Screen Link: Learn data science with Python and R projects

My Code: https://github.com/capncrockett/Dataquest/blob/production/emp_exit_surveys/exit_surveys.ipynb

def update_vals(val):
    if pd.isnull(val):
        return np.nan
    elif val == '-':
        return False
    else:
        return True
    
    
tafe_resignations['dissatisfied'] = tafe_resignations[['Contributing Factors. Dissatisfaction', 'Contributing Factors. Job Dissatisfaction']].applymap(update_vals).any(axis=1, skipna=False)
tafe_resignations_up = tafe_resignations.copy()


tafe_resignations_up['dissatisfied'].value_counts()




#COURSE SOLUTION DOESN'T RETURN NaN's EITHER!!!

# Update the values in the contributing factors columns to be either True, False, or NaN
def update_vals(x):
    if x == '-':
        return False
    elif pd.isnull(x):
        return np.nan
    else:
        return True
tafe_resignations['dissatisfied'] = tafe_resignations[['Contributing Factors. Dissatisfaction', 'Contributing Factors. Job Dissatisfaction']].applymap(update_vals).any(1, skipna=False)
tafe_resignations_up = tafe_resignations.copy()

# Check the unique values after the updates
tafe_resignations_up['dissatisfied'].value_counts(dropna=False)

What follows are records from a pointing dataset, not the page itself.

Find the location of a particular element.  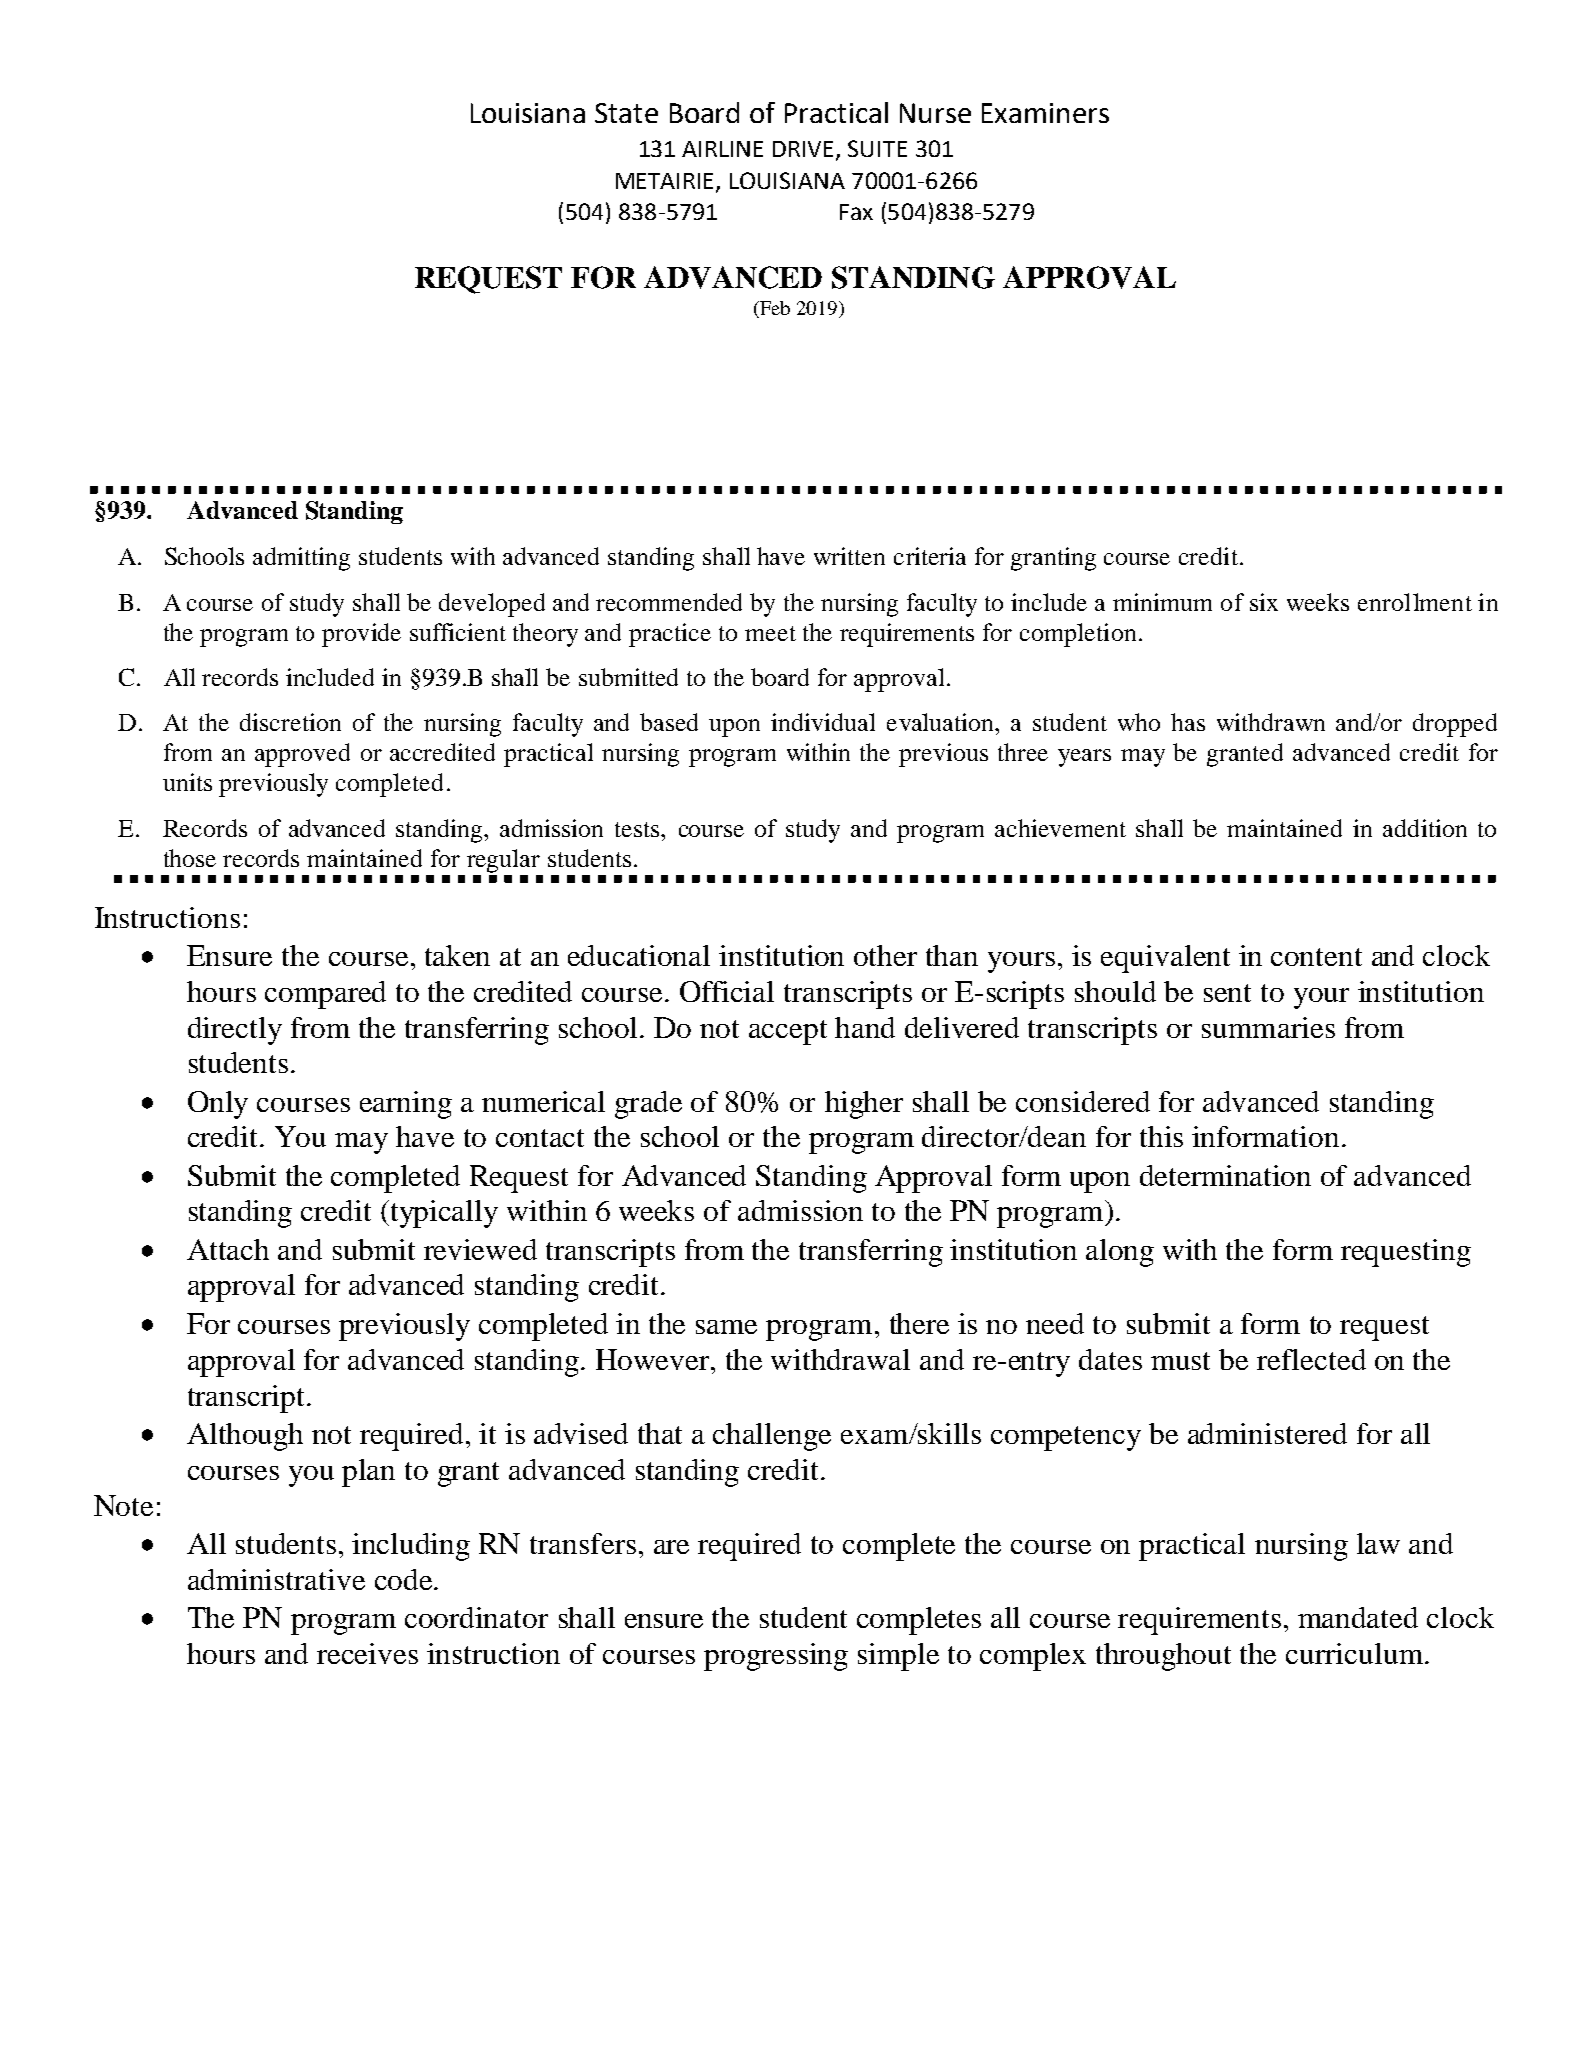

six is located at coordinates (1264, 602).
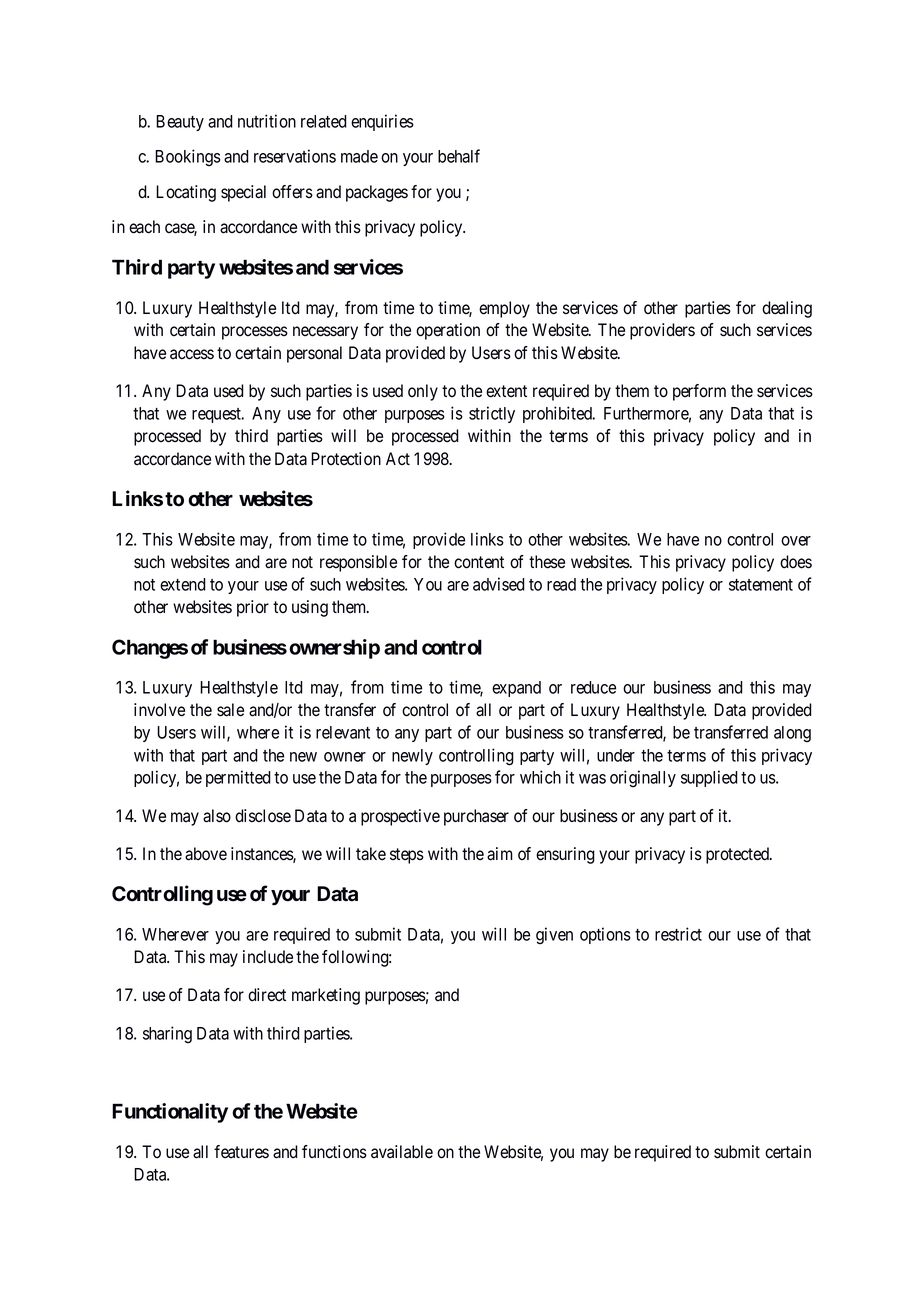  Describe the element at coordinates (761, 585) in the screenshot. I see `statement` at that location.
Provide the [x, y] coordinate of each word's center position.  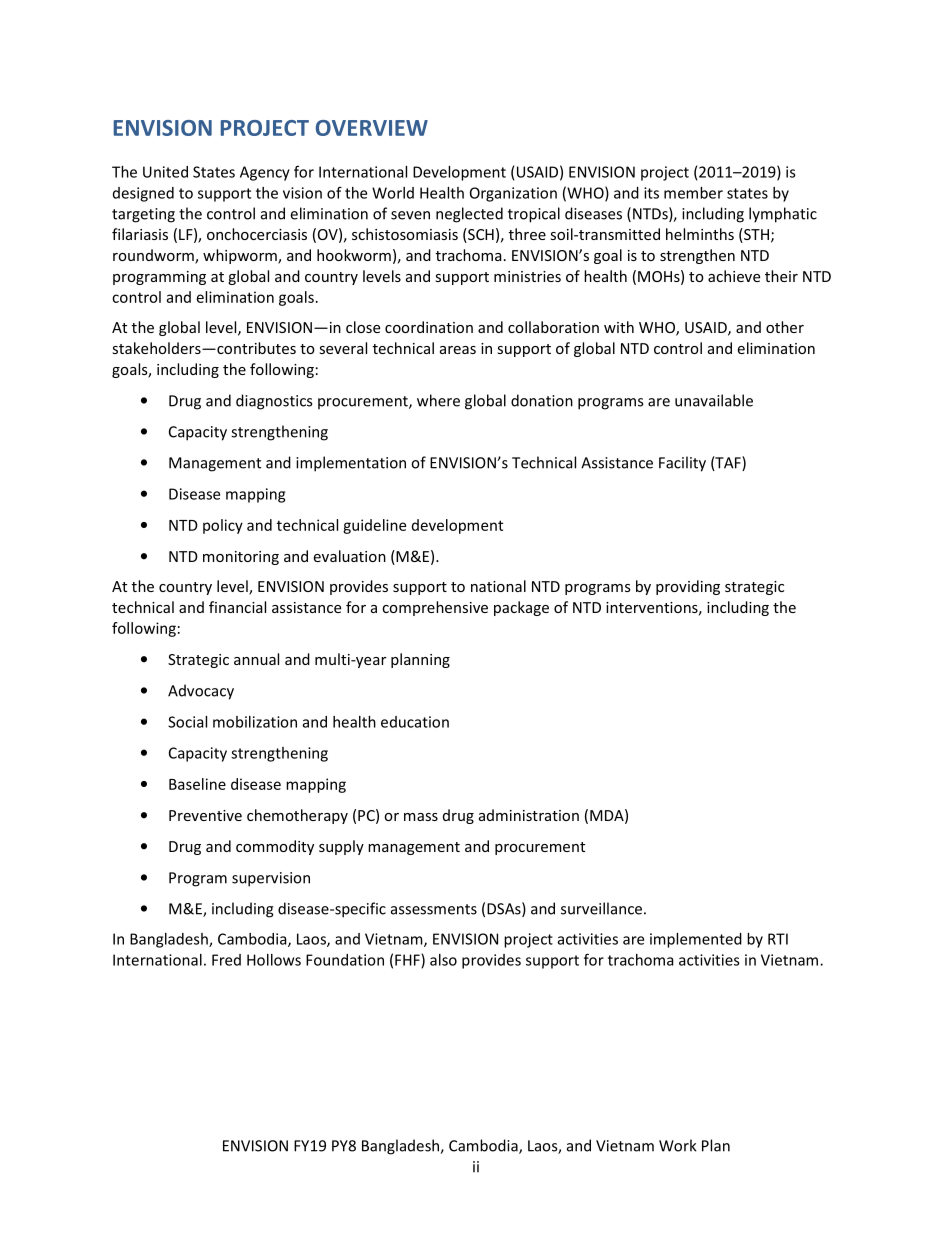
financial [237, 607]
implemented [696, 940]
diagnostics [274, 402]
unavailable [714, 400]
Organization [513, 194]
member [693, 193]
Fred [226, 960]
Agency [265, 173]
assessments [434, 909]
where [438, 400]
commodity [275, 847]
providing [688, 587]
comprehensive [435, 608]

What I expected to happen: As per the solution key https://github.com/dataquestio/solutions/blob/master/Mission348Solutions.ipynb at Out [20]

False    241
True      91
NaN        8
Name: dissatisfied, dtype: int64

What actually happened: For BOTH my solution and copy pasting the entire DQ solution:

False    241
True      99
Name: dissatisfied, dtype: int64

I really don’t know what is happening to the Nan values that existed. They get lumped as True which is definitely not helpful. If anything they should be False. The weirdest thing is that my solution AND the DQ solution produce the same results. However the solution actually posted on GitHub must have rendered out dofferently. Help?

In your code, the one on GitHub, you set skipna to True.

In the solution code, it’s set to False.

That seems to be the only difference.

Something must have gone wrong when you were trying to copy things over. I tried that piece of code from the solution an got the expected output.

Thanks for the reply. Yes the one on GitHub does has it set to True because I wound up going with it. Changing that one parameter seems to lump all the NaN values into the false category, which is the intended end result.

When I copy pasted everything over from the solution I actually started an entirely new notebook. So I’m not really sure how that could’ve happened. You’re saying to you copied it straight over and got the expected results? Something is wrong on my end.